Dr. Bhangya Bhukya is a Professor of History at the University of Hyderabad, Hyderabad. He specializes in Modern Indian History. His research interests include community histories, the effects of power and knowledge, governmentality and dominance, the state and nationalism, intellectual histories of subaltern communities, identity politics by forest and hill people in the nineteenth and twentieth centuries. He was a Ford Foundation Fellow (2003-06) and a British Council Visiting Fellow (2010).

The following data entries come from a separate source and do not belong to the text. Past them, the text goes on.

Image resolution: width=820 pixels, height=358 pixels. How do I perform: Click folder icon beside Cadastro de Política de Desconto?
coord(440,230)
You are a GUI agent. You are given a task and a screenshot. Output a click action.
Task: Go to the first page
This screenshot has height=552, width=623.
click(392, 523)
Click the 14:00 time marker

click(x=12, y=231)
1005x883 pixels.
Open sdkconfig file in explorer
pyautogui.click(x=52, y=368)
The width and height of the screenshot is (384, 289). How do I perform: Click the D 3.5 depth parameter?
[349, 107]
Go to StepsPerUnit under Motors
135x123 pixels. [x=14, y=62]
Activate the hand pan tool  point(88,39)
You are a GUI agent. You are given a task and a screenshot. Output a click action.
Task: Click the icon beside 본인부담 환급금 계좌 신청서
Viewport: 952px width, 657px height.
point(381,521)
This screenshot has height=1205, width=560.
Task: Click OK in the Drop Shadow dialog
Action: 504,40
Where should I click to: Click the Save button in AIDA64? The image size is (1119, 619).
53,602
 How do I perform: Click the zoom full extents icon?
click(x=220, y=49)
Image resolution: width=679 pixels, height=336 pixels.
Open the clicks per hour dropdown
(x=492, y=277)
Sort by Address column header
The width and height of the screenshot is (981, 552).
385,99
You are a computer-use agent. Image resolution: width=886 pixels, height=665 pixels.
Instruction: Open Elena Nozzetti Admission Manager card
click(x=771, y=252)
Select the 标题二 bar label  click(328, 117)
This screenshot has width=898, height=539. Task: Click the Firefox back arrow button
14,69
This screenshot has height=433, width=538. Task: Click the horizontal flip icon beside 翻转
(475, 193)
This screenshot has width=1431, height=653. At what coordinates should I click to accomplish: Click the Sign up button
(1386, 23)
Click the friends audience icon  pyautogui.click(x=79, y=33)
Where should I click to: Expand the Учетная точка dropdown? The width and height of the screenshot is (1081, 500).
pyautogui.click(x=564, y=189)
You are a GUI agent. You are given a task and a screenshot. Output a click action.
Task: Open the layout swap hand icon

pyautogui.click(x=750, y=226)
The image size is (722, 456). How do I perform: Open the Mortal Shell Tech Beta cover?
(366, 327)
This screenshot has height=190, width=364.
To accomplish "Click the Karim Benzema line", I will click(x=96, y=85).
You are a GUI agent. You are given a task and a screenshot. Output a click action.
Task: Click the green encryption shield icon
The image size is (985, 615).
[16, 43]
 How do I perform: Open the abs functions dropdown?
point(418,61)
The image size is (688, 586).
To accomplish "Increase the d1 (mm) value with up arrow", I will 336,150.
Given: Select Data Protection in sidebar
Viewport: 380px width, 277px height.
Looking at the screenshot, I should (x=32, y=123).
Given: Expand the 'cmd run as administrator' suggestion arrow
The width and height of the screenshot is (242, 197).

Dr. Bhukya did his Ph.D. from the University of Warwick, UK, and his thesis has been published as a book, Subjugated Nomads. The Lambadas under the rule of the Nizams in 2010. He published quite influential books, including The Roots of the Periphery. A history of the Deccan Gonds (2017), History of Modern Telangana (2017) and A Cultural History of Telangana (2021). He is also a public historian and activist involved in India’s Adivasi human rights movements.

Dr. Bhukya proposes to study why British colonial protectionism and post-colonial integrationism/assimilationism did not bring tangible changes in Adivasi life, particularly how these development approaches outweighed Adivasi self-rule and self-determinism; and, consequently, also their political rights. The study is theoretical in its nature, and it interrogates the philosophy, assumptions, and approaches of what is termed ‘Adivasi development’ and proposes to re-investigate what development has actually meant to Adivasis.

Nadimpalli Siva Kumar

Dr. Nadimpalli Siva Kumar is Senior Professor at the School of Life Sciences, University of Hyderabad (UoH), Hyderabad, Telangana. Supported by the University Grants Commission (UGC) and the German Research Foundation, Dr. Kumar developed and coordinated the first international research training group in Molecular and Cellular Glycosciences with the University of Muenster, Germany. He is also coordinating EU supported projects: “Internationalization and Virtual Exchange: Borderless Between EU and Asian Countries” and NAMASTE, and NAMASTE+ supported by the German Academic Exchange Service (DAAD). His areas of research include protein biochemistry, cell, and molecular biology, glycobiology, and bio-nanotechnology. He received his master’s in biochemistry from Andhra University and his Ph.D. from CFTRI, Mysuru, Karnataka.

Purendra Prasad

Dr. Purendra Prasad is a professor of sociology at the University of Hyderabad, Hyderabad, Telangana. He has previously held positions at the Centre for Social Studies (CSS), Surat, and the Tata Institute of Social Sciences (TISS), Mumbai. Dr. Prasad was a British Council grantee for medical anthropology research at Brunel University, West London, UK (1999-2000), and he also collaborated with the Earthquake Engineering Research Institute (EERI), California Recovery and Reconnaissance team on the Bhuj Gujarat Earthquake in 2005. His research interests encompass critical agrarian studies, environmental studies, the political economy of health and development, and urban studies. His recent work investigates wealth accumulation and business elites in India as part of a broader research project on wealth inequalities in South Africa, Brazil, and India. Dr. Prasad has co-edited the book Equity and Access: Health Care Studies in India (Oxford University Press, 2018), and serves on the editorial advisory committee of the Sociological Bulletin. Additionally, he contributes to the academic and ethical advisory boards of various universities and institutions in India.

As Fulbright-Nehru Visiting Chair at the University of Massachusetts, Amherst, MA, Dr. Prasad is teaching and conducting research on how the intersection of caste/race, gender, and growing economic disparities shaped wealthy elites in India and the U.S.